BEGIN Data for processing

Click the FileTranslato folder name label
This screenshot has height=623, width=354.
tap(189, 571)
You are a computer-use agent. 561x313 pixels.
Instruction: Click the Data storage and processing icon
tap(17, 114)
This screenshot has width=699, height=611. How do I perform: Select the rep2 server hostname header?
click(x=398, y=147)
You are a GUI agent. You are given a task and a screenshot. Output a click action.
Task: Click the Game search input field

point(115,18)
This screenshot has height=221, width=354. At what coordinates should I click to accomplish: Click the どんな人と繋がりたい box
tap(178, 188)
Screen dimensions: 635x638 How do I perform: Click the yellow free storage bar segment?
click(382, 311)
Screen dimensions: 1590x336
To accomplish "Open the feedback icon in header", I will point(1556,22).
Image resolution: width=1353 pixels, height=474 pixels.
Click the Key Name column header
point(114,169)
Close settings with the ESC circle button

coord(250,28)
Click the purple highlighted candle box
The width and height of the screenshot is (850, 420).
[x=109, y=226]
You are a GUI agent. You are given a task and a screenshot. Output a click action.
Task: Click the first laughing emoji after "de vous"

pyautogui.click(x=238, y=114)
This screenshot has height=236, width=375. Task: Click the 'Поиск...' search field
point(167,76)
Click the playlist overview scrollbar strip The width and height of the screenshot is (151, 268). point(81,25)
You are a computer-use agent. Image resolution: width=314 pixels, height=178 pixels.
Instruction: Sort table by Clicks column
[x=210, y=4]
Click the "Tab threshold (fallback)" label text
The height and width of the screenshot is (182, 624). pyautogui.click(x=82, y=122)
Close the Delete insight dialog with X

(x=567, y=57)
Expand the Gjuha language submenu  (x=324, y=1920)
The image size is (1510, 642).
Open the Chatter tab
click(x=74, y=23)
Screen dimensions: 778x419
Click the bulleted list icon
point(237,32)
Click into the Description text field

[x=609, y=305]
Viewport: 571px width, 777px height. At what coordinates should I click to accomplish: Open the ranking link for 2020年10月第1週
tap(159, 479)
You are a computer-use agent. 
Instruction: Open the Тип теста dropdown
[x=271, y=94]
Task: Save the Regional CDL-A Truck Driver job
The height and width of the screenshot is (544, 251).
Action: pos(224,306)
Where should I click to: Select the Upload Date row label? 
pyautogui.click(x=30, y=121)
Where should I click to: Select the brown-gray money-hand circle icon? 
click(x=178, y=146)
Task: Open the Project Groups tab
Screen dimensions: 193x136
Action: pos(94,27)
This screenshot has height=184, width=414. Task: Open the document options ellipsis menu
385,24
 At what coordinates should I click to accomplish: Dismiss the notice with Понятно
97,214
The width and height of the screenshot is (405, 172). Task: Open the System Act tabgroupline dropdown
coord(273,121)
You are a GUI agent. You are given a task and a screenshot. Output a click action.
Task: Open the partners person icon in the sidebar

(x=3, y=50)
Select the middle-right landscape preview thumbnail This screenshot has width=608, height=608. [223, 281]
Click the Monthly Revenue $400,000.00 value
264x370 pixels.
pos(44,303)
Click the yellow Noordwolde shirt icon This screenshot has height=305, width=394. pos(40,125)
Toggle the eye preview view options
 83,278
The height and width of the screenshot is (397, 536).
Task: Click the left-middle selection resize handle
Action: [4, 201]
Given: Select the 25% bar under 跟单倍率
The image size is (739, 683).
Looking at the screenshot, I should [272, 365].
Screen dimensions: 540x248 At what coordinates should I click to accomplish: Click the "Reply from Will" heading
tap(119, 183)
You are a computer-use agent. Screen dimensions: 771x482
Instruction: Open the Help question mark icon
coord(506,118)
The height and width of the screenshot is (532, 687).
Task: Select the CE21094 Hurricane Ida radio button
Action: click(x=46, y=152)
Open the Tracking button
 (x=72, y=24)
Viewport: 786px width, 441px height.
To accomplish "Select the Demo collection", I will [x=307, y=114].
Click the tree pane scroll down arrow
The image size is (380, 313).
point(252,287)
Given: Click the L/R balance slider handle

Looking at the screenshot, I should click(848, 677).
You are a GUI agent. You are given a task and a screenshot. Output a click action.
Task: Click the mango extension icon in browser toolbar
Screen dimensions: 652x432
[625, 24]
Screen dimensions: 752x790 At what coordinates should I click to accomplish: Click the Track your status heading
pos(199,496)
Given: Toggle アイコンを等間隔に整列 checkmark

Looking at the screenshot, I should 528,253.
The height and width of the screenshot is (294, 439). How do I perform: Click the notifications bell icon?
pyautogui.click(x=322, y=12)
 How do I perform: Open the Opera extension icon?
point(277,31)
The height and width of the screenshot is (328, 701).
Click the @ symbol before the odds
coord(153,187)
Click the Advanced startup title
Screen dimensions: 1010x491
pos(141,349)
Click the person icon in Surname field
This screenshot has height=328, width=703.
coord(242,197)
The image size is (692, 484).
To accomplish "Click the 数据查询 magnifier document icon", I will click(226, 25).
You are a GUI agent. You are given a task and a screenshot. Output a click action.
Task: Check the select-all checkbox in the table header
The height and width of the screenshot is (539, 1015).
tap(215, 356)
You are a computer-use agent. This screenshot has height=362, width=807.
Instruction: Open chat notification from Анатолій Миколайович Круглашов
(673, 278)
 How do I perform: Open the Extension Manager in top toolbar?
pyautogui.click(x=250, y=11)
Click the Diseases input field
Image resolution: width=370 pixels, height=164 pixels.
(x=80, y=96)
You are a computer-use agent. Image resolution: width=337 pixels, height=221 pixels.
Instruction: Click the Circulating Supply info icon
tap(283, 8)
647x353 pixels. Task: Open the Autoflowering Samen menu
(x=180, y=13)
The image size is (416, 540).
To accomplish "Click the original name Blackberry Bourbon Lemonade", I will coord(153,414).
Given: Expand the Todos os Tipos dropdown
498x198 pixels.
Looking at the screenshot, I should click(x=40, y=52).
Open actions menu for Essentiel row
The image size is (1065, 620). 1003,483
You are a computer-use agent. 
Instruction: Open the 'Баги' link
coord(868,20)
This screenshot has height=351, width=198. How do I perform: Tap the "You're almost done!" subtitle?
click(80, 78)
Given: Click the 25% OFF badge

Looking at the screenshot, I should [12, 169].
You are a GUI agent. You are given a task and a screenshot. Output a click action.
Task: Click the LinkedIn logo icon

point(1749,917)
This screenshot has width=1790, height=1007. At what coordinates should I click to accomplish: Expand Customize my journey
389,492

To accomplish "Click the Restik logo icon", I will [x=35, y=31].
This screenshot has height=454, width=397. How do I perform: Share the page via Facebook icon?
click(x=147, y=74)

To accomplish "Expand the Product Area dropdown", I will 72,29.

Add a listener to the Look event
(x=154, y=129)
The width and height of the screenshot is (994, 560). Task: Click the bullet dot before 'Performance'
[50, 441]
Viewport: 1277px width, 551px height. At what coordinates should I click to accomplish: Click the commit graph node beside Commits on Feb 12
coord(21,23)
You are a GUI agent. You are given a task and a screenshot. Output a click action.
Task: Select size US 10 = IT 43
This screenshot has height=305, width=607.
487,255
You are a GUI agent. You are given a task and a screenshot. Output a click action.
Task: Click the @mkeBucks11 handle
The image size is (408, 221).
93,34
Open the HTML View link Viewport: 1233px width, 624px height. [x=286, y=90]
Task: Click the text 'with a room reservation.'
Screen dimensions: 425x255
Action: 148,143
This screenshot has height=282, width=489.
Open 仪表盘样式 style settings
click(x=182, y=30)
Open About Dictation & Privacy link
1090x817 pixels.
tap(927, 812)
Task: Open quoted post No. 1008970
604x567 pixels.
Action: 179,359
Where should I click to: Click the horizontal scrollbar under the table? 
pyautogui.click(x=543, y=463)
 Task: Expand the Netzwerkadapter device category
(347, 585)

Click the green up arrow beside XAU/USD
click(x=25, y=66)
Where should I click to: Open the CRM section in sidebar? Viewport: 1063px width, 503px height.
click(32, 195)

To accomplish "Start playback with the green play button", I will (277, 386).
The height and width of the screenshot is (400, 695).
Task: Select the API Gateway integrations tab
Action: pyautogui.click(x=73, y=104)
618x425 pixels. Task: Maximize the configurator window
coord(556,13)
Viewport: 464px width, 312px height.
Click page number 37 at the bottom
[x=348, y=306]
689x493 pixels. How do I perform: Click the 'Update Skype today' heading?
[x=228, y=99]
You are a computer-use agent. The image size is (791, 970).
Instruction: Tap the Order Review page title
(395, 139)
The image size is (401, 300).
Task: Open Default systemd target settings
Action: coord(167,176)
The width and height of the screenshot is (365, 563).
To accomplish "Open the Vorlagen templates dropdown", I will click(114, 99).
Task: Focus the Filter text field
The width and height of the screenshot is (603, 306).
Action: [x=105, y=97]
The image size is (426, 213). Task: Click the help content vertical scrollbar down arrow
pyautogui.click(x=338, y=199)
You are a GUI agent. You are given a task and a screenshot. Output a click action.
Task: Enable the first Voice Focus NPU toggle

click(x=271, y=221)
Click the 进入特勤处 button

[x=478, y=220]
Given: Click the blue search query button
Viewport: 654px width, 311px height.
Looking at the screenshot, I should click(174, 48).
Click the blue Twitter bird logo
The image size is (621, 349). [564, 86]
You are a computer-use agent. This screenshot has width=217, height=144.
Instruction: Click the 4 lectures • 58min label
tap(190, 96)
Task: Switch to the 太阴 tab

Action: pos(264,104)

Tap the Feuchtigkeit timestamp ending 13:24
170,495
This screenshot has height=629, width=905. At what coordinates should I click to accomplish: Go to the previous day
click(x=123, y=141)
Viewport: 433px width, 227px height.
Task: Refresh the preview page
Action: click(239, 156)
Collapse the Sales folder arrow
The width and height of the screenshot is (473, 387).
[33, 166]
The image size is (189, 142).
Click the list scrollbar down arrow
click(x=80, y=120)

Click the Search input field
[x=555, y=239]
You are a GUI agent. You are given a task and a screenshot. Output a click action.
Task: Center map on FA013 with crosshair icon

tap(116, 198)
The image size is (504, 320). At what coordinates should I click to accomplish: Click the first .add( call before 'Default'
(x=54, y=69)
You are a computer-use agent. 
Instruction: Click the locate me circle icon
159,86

END Data for processing

▶ [Problem description]
Count of lines that include "folder" in the records above: write that value only.

▶ [Answer for the task]
2